WHAT IS REQUIRED: What lines of the data below hold the string "environment"? Copy each one out.

DATA FOR REVIEW:
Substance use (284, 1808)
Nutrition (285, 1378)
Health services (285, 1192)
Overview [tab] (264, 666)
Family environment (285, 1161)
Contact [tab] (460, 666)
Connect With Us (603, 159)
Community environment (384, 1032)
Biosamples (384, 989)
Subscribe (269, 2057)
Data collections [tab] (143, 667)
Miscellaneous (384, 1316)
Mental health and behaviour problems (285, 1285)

* * *

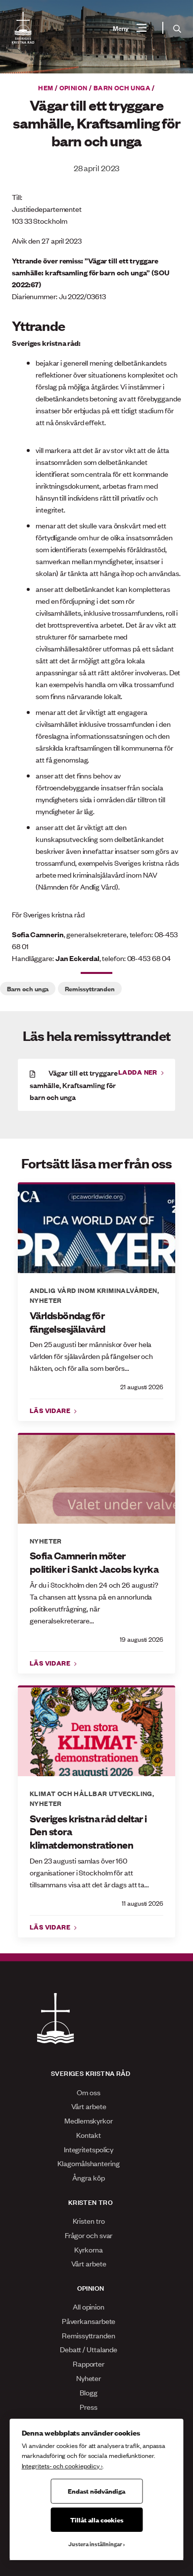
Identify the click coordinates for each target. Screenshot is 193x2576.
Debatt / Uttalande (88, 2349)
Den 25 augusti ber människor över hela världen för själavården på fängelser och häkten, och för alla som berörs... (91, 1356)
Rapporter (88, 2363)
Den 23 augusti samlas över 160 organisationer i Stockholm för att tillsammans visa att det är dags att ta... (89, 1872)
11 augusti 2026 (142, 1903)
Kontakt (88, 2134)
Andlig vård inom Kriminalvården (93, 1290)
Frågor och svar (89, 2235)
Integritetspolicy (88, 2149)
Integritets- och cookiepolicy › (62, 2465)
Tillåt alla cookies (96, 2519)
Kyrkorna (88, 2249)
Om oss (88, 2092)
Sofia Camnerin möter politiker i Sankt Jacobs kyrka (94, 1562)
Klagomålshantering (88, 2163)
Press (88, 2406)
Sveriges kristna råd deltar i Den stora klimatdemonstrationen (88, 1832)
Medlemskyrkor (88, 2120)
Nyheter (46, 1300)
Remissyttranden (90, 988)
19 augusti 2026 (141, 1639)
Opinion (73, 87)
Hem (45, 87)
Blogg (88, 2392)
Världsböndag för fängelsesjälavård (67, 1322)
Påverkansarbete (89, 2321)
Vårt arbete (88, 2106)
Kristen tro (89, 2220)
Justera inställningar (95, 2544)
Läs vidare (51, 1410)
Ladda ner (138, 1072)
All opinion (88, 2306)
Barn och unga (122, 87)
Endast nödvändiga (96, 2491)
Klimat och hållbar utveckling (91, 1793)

RESPONSE BELOW:
Family environment (285, 1161)
Community environment (384, 1032)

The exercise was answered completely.